_Requirement_
Could every line of the listing be output exactly, with the pictures skipped?

_Provided material_
---+---

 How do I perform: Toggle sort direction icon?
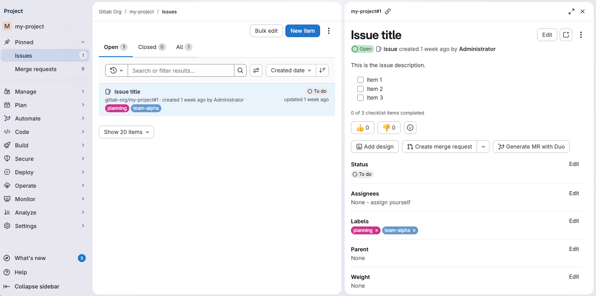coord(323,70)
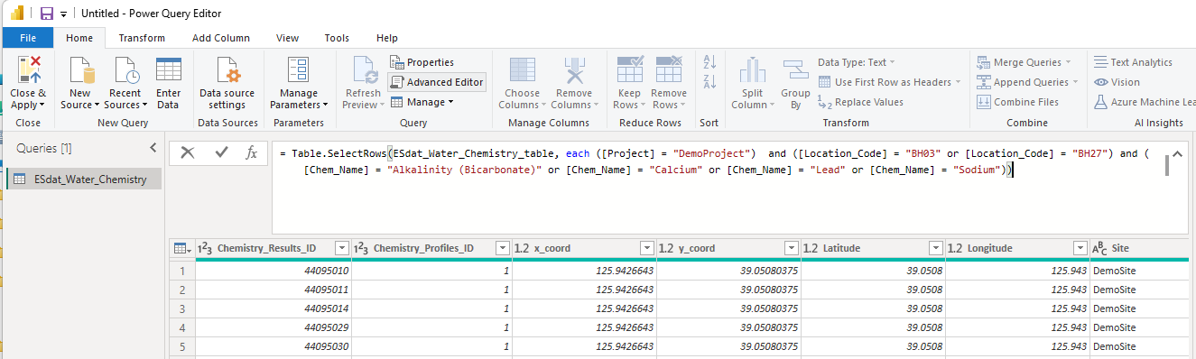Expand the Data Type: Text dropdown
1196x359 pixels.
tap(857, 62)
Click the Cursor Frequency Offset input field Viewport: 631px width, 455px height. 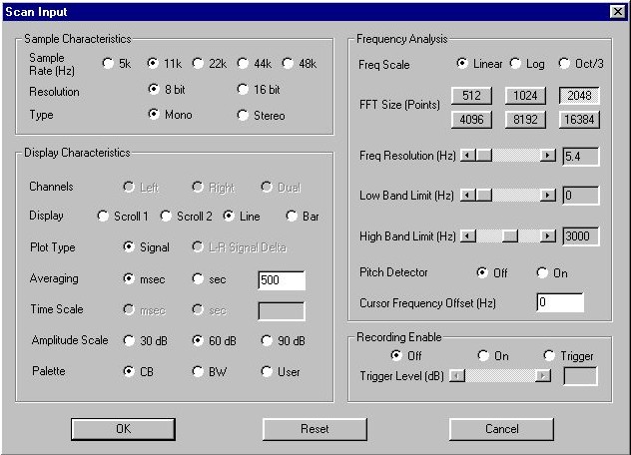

---+---

_Written response_
 How do I perform: Toggle sort direction icon?
coord(323,70)
Expand the Data Type: Text dropdown
1196x359 pixels.
tap(857, 62)
Click the Cursor Frequency Offset input field Viewport: 631px width, 455px height. 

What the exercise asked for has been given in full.